# TEXT SEGMENT:
The tables becoming large, why is this a problem - Is it storage space, or speed?

If speed, consider using table partitioning to split your large tables. You can partition them by date range, then switch the partitions into another table (Reducing the size of the original), this is a pure metadata operation and will be instant. SSAS can then use a view that unions both tables when it processes, if you ever need to rebuild you can.

If storage space, have you looked at compression in SQL Server (Available in 2008, not sure what version you're on?).

Personally I just wouldn't be happy without the ability to rebuild the cube - Also remember that the cube makes a copy of the source data (Or rather the parts it uses as per the DSV) so you may not save as much as you think if you delete old data & treat the cube as the 'storage device'. Does your cube only use a portion of the tables? What size is it compared to the underlying data?

# PROBLEMS:
1/ Copy the passage on large tables and cube storage word for word, starting with "If speed, consider" and going on through "version you're on?).".
2/ Proceed with the passage on large tables and cube storage, picking up right after its final sentence.

# RECORD LIST:

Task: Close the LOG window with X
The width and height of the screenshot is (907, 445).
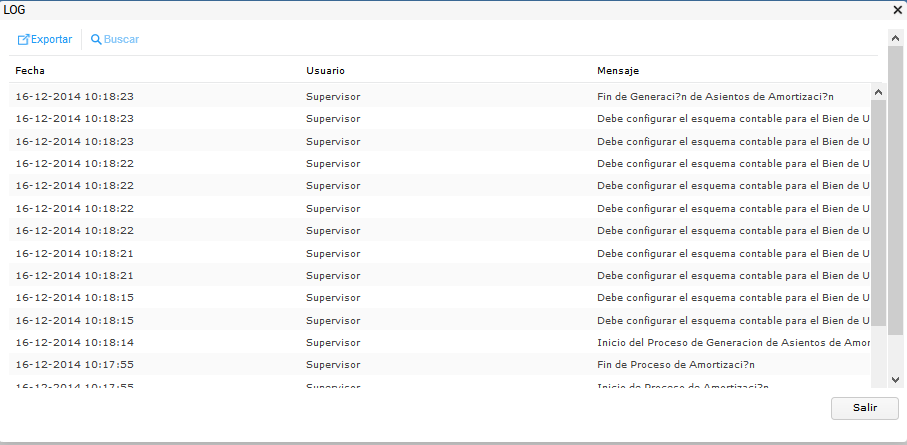Action: [898, 9]
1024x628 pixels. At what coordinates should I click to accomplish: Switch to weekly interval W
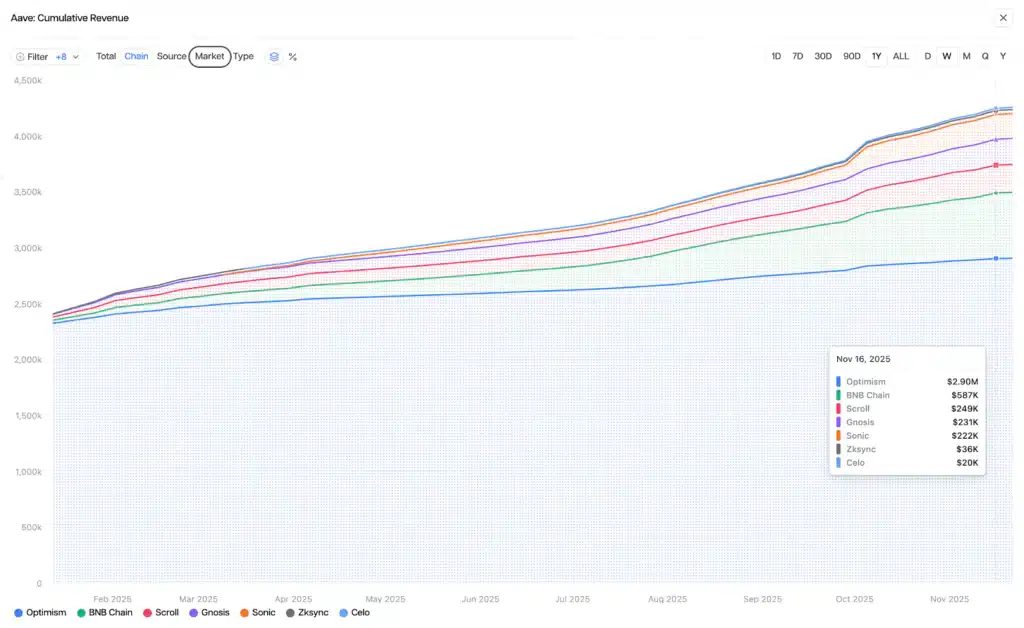[x=946, y=56]
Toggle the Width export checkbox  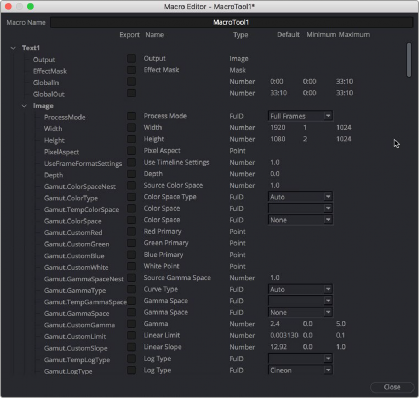coord(131,128)
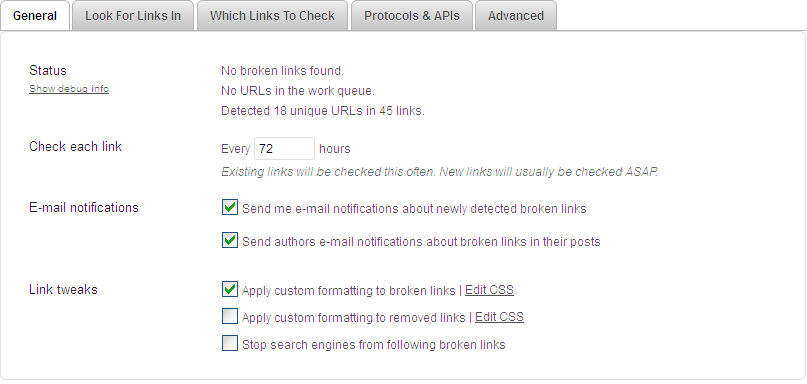Open Edit CSS for removed links formatting
Screen dimensions: 807x384
499,317
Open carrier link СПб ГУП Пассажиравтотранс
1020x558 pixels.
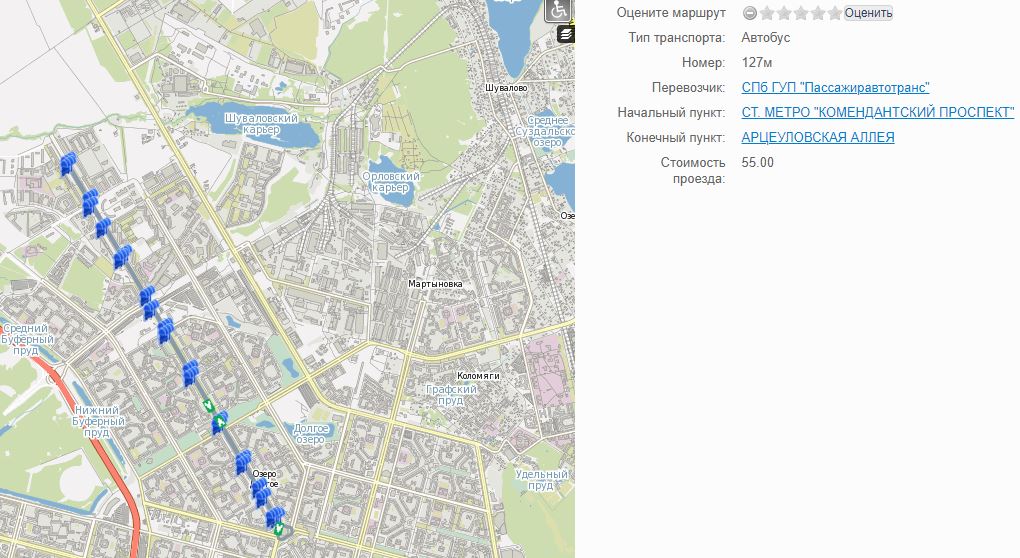coord(835,88)
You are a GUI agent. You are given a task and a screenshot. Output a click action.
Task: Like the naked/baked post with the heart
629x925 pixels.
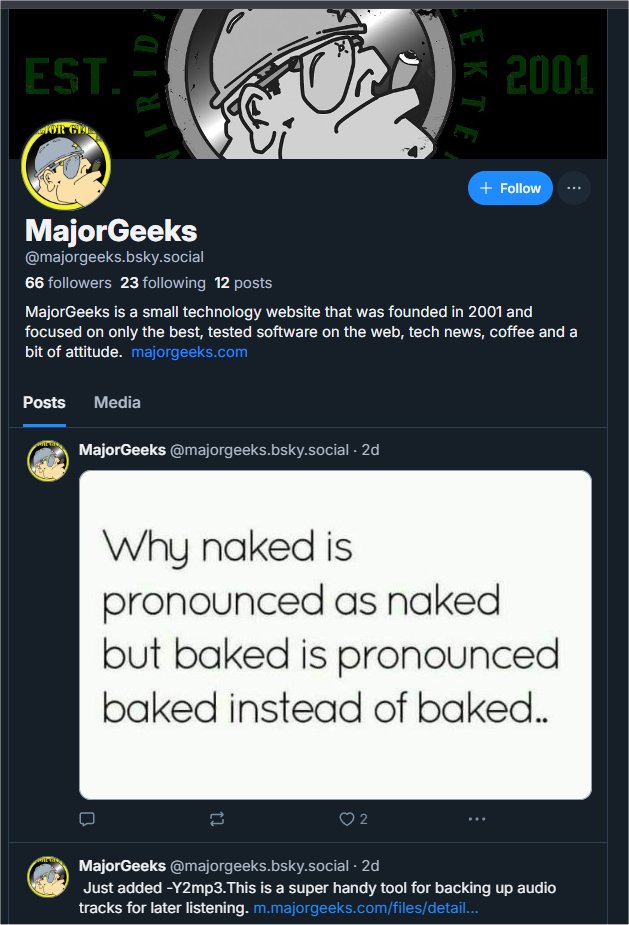(347, 819)
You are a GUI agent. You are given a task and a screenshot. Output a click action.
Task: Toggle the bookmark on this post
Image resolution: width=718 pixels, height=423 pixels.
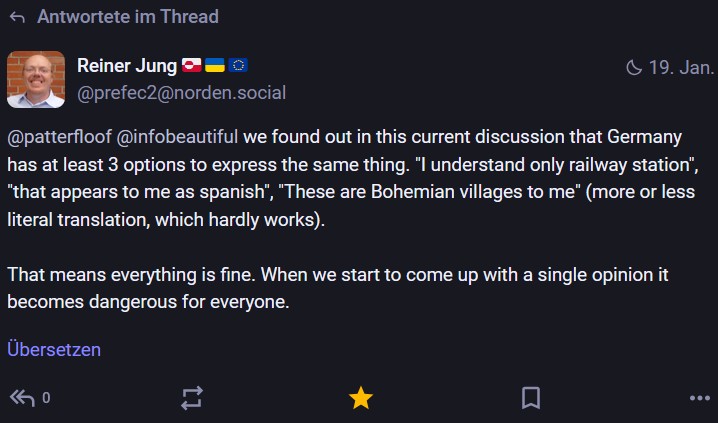coord(531,398)
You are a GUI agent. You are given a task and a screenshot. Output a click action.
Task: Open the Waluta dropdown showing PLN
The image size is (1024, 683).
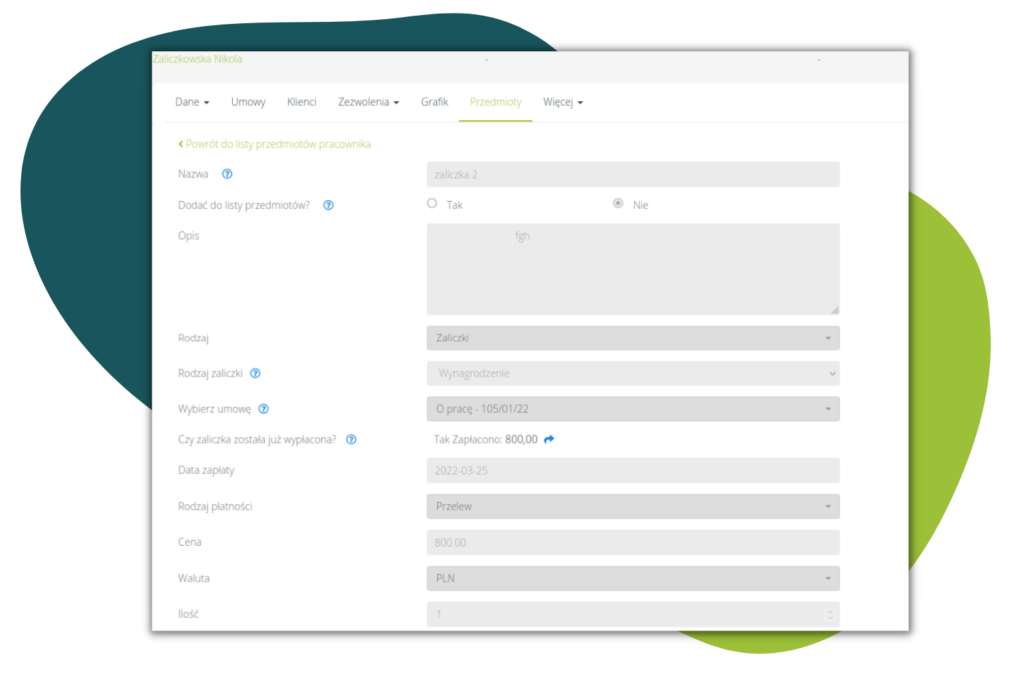[x=632, y=578]
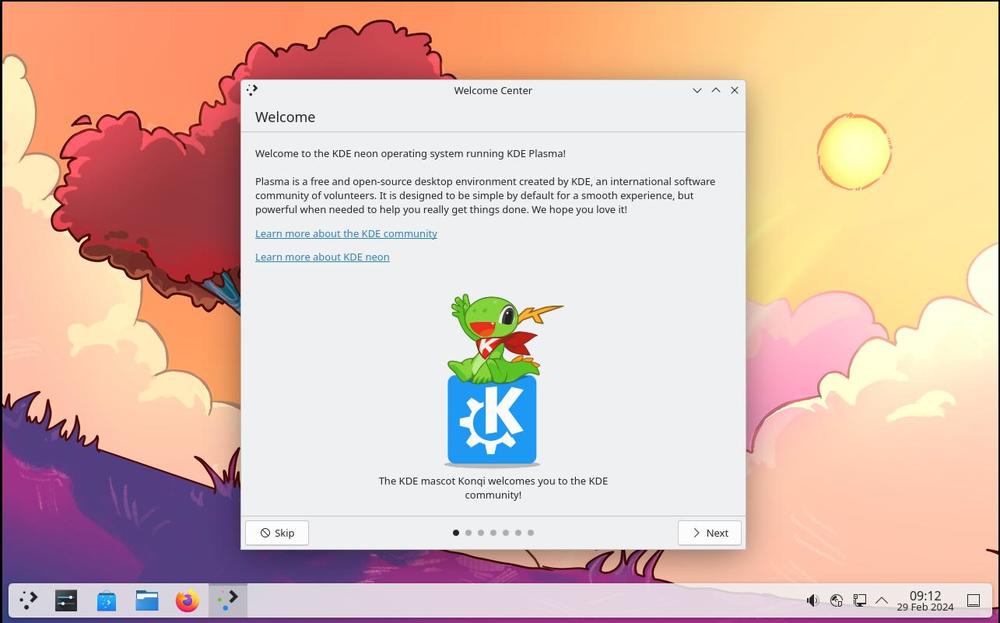Expand hidden system tray icons arrow
The image size is (1000, 623).
tap(882, 600)
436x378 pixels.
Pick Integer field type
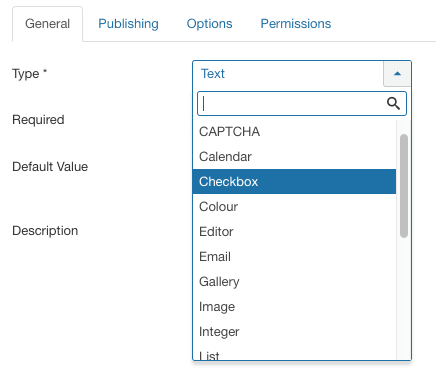point(294,332)
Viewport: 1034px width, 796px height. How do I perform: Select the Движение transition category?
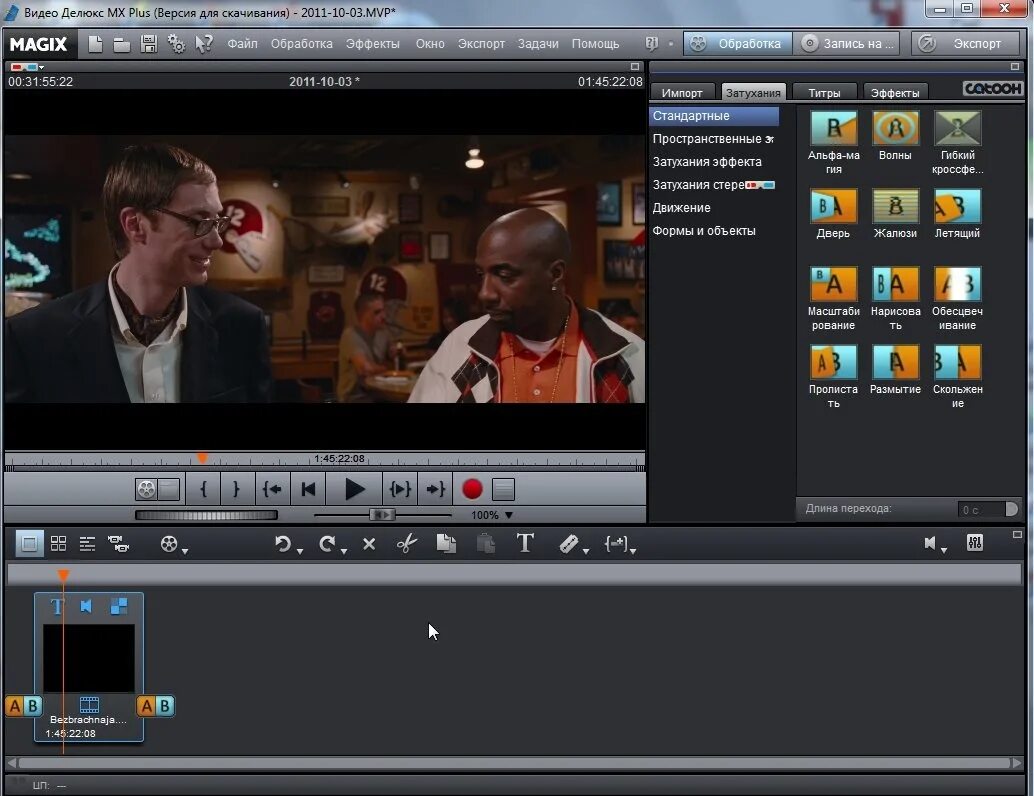click(681, 208)
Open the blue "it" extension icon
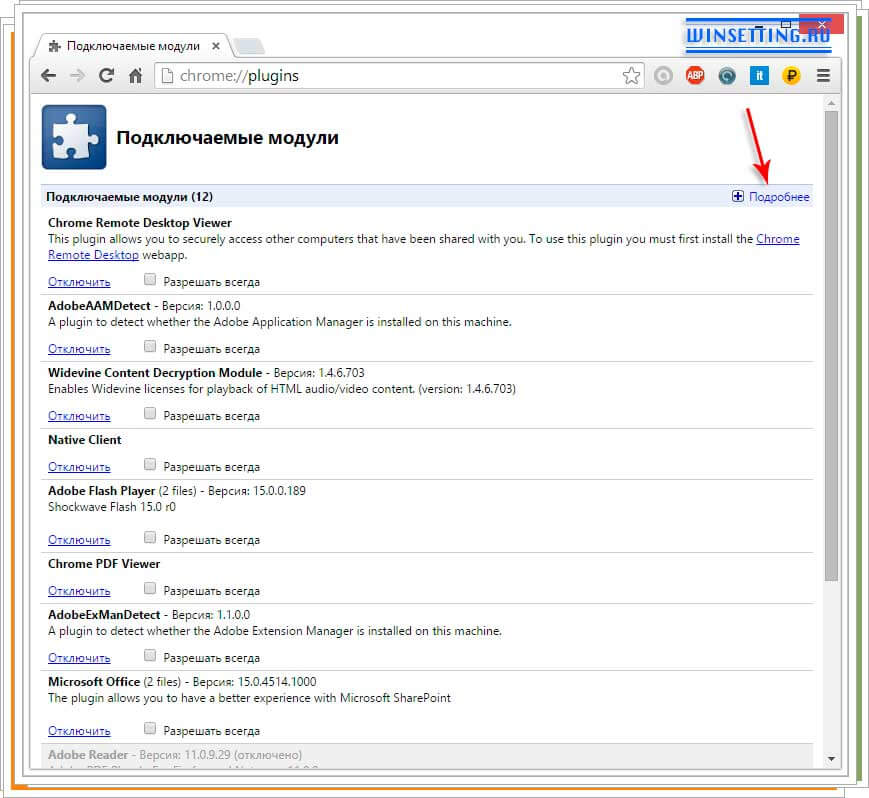Image resolution: width=869 pixels, height=798 pixels. (758, 75)
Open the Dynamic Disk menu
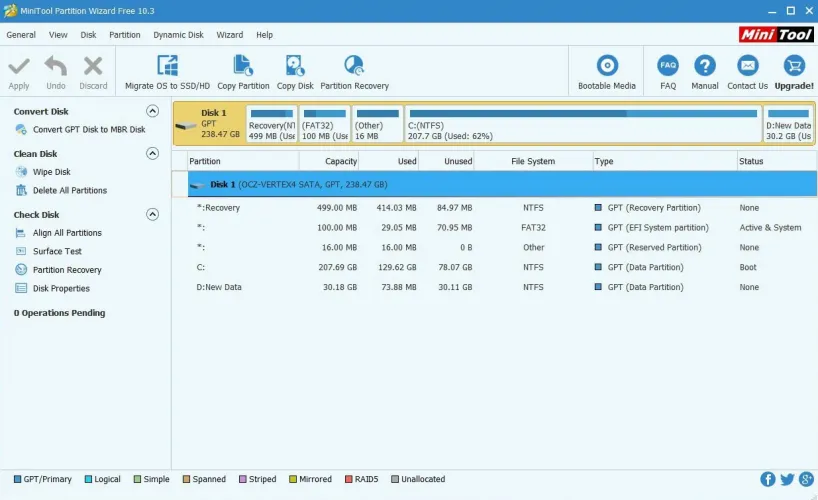 tap(178, 35)
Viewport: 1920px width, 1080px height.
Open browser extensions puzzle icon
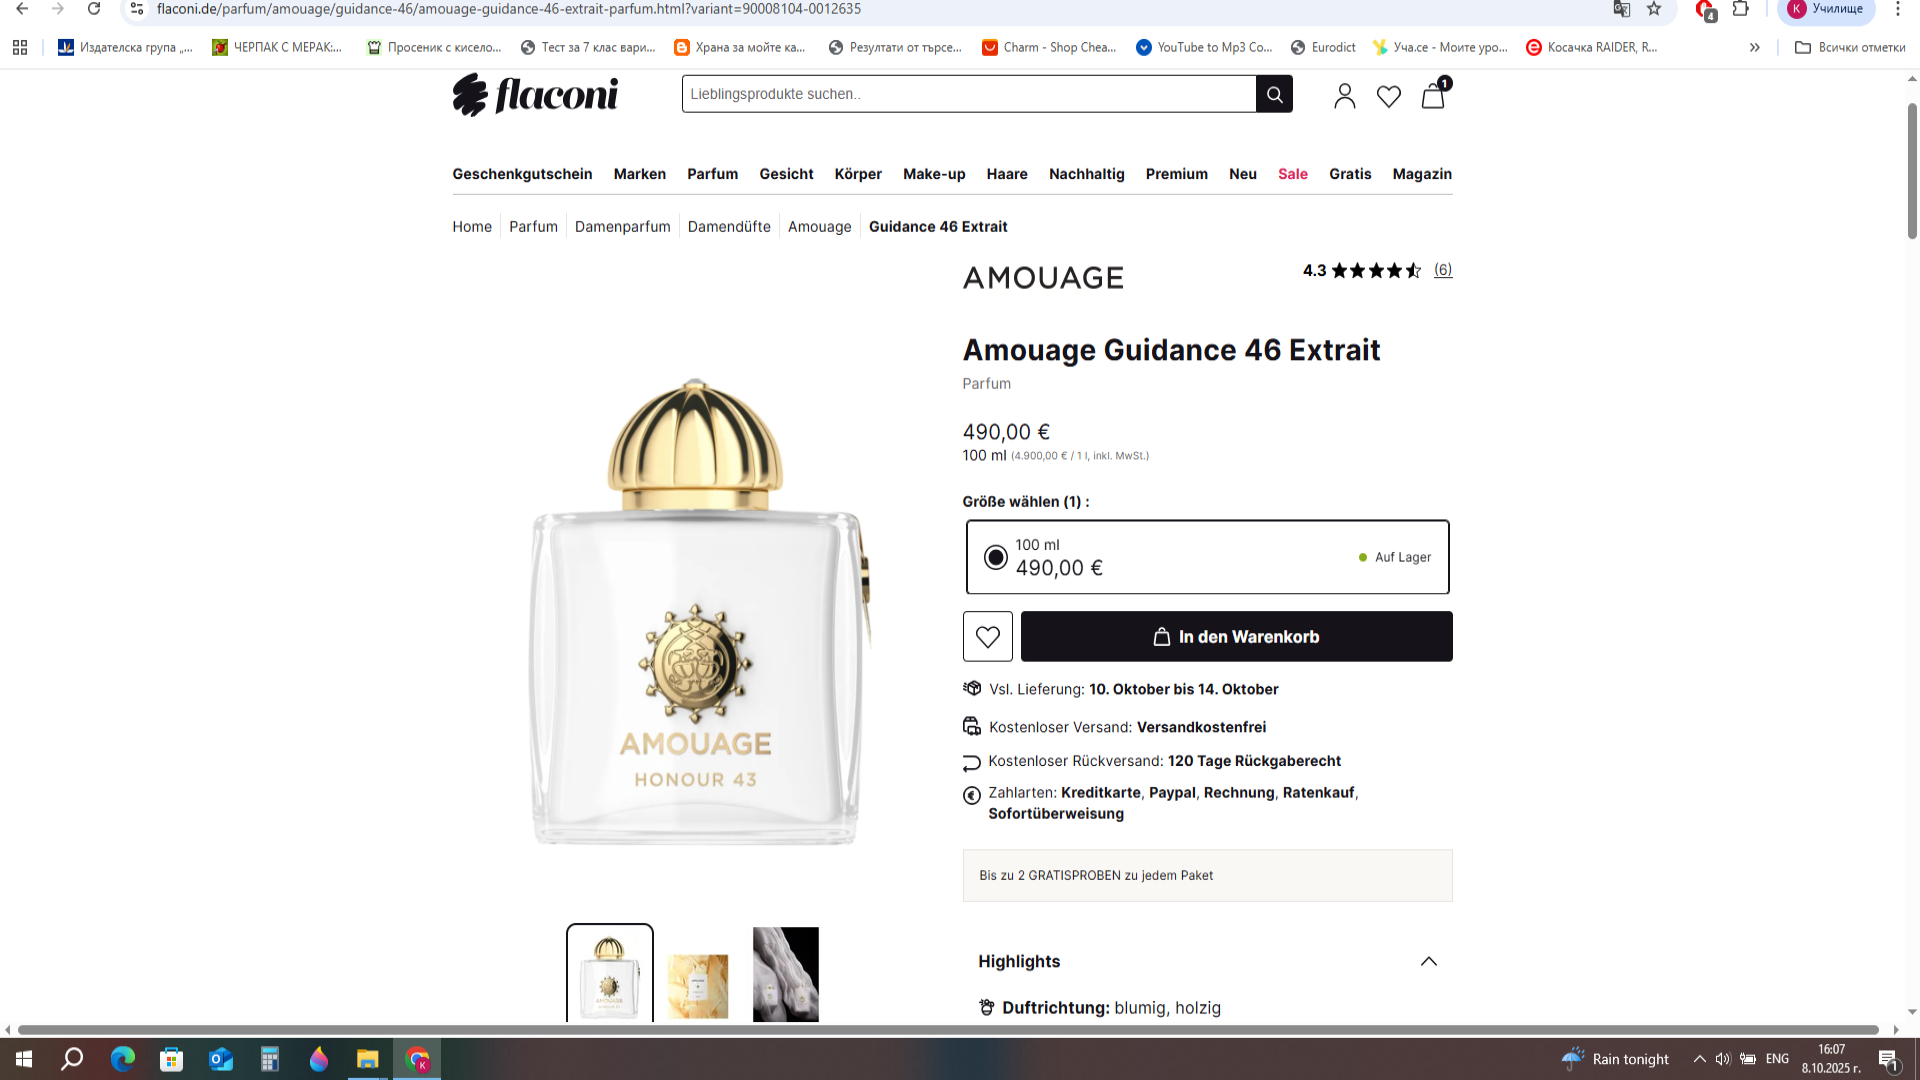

# ANSWERS PROVIDED:
1/
If speed, consider using table partitioning to split your large tables. You can partition them by date range, then switch the partitions into another table (Reducing the size of the original), this is a pure metadata operation and will be instant. SSAS can then use a view that unions both tables when it processes, if you ever need to rebuild you can.

If storage space, have you looked at compression in SQL Server (Available in 2008, not sure what version you're on?).

2/
A PK on the data is not strictly required for SSAS - BUT - I always use them, primarily to prevent duplicate loads (I also load by time - Check data is newer than last loaded) but it's good to have a PK constraint preventing duplicate loads.

For your PK, Date, Time, URL sounds good, but depends on how busy your site is. Your example would not allow two people to view the same URL at the same second. Could you add IP Address to the PK? What if a visitor refreshed quickly? Would/Could you treat that as a duplicate, and remove it in the SSIS dataflow?

Good luck, let me know if you have any questions on what I've said.